- [Stored records]:
◆ ◆ ◆ ◆ ◆

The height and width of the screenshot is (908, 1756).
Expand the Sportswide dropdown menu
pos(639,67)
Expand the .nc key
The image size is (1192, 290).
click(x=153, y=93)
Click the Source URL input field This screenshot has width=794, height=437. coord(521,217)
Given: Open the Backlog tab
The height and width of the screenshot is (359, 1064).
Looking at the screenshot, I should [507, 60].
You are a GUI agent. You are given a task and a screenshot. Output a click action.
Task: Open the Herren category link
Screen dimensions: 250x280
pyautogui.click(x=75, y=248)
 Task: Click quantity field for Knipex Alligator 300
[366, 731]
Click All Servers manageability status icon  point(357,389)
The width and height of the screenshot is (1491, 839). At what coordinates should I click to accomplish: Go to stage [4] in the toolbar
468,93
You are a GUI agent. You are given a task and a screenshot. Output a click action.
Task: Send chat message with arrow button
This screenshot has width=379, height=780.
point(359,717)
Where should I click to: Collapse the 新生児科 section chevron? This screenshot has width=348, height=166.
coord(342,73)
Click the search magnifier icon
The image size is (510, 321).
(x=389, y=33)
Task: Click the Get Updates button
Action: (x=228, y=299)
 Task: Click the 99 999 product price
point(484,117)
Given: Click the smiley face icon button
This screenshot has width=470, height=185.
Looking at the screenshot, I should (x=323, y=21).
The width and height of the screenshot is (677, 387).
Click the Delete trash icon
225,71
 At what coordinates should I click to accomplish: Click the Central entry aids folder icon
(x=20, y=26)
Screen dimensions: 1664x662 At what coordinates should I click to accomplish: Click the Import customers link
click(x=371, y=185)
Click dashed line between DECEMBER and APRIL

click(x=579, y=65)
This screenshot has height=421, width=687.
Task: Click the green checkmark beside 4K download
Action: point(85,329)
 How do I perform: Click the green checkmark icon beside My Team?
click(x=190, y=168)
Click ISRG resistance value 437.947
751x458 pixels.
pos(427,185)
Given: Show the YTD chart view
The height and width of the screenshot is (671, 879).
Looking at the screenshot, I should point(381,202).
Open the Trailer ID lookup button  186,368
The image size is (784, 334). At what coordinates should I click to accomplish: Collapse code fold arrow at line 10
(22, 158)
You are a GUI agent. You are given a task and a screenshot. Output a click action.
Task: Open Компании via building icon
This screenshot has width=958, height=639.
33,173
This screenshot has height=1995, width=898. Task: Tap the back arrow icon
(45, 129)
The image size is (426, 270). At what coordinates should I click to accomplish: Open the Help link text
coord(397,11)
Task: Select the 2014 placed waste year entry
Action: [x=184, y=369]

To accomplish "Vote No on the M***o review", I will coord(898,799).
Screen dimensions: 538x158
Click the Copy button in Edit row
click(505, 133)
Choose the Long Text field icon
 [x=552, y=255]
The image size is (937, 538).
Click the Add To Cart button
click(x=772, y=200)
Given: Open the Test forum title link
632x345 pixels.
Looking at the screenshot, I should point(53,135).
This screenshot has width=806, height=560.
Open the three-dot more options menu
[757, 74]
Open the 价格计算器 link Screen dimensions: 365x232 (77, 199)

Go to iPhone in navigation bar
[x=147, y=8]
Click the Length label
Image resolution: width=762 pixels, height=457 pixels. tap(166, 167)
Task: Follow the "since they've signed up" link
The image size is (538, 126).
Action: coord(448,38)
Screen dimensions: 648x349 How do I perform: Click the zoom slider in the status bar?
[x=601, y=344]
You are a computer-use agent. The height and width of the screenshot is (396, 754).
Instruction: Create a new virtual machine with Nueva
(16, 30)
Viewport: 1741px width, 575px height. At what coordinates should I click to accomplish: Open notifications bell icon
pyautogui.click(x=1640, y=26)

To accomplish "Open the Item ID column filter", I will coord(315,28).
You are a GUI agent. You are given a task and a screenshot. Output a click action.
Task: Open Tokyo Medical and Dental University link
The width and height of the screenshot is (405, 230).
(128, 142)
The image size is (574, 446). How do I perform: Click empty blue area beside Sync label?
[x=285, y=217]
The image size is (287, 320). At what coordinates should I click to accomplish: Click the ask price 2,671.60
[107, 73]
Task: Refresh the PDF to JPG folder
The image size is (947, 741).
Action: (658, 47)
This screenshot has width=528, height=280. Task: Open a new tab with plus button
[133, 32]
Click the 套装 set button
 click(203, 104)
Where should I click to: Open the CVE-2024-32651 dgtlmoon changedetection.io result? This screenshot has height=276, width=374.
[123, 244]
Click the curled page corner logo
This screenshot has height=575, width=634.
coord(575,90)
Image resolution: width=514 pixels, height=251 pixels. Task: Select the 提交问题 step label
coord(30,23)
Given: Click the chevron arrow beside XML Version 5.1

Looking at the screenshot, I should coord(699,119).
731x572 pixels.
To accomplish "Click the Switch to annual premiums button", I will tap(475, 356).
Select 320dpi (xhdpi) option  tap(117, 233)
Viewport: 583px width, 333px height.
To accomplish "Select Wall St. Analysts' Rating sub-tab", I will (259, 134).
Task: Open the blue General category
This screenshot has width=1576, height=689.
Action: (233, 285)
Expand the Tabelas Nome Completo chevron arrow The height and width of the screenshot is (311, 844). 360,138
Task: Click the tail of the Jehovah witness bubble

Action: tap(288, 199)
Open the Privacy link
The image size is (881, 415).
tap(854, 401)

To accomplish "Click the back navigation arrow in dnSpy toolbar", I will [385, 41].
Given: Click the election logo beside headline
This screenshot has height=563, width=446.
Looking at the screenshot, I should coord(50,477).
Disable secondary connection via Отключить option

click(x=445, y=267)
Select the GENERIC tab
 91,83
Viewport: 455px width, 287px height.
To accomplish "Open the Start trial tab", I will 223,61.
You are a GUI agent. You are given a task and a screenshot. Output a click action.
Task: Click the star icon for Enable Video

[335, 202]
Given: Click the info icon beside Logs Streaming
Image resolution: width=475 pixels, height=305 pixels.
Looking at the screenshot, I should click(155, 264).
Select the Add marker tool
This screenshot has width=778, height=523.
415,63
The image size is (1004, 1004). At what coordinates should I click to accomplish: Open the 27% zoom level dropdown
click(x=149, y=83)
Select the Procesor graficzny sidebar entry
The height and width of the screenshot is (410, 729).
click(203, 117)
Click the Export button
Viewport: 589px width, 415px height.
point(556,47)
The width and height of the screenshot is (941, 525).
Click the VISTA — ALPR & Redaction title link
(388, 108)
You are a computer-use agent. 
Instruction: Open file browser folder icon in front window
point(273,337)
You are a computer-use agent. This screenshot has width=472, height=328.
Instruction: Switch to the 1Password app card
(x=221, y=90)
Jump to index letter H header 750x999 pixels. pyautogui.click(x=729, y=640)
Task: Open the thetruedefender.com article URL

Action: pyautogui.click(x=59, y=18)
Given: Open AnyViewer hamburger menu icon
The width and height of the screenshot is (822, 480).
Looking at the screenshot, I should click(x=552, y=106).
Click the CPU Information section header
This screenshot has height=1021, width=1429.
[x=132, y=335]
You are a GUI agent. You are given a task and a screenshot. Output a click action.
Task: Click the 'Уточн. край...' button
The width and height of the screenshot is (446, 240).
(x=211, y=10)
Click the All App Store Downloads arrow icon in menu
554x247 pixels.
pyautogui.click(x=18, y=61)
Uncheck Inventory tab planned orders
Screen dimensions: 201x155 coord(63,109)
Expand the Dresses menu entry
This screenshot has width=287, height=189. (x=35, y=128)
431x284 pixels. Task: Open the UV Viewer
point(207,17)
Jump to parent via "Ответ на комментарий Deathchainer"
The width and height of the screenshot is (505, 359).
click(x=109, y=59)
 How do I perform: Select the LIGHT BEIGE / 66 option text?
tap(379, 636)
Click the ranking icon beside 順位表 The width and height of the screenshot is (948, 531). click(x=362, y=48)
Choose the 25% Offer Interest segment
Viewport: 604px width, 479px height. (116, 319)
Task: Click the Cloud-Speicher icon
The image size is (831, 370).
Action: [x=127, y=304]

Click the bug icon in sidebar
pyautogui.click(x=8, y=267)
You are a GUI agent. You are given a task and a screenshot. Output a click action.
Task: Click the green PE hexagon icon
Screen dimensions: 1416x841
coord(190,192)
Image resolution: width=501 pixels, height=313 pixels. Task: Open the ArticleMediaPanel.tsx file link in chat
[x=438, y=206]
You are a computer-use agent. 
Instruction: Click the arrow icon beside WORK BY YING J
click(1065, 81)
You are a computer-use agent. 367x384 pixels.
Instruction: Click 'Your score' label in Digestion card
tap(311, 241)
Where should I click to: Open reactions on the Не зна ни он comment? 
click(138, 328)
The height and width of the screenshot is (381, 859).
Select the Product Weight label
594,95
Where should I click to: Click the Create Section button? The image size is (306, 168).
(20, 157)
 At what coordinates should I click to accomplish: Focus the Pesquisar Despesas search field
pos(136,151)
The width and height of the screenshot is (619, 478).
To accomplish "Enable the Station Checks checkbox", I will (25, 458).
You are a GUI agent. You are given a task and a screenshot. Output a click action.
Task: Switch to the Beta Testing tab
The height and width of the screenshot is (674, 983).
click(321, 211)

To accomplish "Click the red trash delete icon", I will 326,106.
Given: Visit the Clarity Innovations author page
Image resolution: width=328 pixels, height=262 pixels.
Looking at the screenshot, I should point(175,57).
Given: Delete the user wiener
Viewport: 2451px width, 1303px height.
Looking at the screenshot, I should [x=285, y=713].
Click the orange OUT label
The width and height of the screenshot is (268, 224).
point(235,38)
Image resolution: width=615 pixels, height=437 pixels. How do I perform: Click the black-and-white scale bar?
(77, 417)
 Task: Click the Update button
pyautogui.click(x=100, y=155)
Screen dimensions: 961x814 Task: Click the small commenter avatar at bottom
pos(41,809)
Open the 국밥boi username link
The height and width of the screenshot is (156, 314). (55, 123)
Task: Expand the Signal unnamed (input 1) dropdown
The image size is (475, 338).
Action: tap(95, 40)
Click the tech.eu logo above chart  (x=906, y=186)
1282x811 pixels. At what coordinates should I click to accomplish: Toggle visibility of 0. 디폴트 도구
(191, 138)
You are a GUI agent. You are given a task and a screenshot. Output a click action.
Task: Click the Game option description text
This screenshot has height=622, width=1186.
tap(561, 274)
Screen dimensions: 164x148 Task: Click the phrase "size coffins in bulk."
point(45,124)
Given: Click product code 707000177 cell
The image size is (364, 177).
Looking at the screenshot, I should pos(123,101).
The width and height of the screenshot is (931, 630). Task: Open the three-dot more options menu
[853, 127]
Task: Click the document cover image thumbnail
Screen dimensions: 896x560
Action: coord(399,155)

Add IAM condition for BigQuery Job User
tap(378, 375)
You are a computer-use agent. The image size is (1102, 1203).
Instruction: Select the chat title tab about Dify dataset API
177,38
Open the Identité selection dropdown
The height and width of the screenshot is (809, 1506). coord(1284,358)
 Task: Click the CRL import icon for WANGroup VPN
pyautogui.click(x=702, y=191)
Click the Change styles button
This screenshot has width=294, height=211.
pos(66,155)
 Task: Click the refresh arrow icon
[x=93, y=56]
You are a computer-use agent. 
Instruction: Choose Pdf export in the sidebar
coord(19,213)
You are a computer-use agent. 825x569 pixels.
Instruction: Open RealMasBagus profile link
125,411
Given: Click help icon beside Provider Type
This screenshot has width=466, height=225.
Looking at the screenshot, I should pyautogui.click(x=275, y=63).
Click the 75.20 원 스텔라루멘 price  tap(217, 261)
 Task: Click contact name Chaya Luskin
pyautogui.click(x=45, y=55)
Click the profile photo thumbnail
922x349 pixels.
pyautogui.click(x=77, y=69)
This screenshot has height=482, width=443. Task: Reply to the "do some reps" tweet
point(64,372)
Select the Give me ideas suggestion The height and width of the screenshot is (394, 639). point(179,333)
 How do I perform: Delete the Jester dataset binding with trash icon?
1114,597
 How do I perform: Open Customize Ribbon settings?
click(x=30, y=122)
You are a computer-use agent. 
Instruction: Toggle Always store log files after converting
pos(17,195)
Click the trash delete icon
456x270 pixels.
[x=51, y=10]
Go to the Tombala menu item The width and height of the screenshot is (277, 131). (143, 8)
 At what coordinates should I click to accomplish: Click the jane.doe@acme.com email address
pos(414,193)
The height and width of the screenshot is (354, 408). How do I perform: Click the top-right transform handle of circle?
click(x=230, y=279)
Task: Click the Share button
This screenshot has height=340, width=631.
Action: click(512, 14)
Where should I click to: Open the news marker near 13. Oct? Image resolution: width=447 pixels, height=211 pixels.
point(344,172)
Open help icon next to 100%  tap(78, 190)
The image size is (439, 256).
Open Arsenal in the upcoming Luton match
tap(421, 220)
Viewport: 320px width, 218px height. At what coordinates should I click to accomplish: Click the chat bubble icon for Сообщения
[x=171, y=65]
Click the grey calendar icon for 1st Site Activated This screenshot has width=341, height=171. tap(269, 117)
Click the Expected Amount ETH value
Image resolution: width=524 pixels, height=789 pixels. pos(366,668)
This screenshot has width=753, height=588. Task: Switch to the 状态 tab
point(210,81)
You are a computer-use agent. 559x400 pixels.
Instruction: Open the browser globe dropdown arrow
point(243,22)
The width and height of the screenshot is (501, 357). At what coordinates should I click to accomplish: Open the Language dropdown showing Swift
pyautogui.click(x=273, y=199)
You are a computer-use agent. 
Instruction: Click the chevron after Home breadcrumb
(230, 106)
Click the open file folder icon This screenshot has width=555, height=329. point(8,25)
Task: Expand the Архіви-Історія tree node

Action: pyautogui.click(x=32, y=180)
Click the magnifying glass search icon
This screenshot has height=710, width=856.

◆ ◆ ◆ ◆ ◆

- [Try it]:
Go through the data and show each line that holds "input".

- [Result of this exercise]:
Click the Source URL input field This screenshot has width=794, height=437. coord(521,217)
Task: Expand the Signal unnamed (input 1) dropdown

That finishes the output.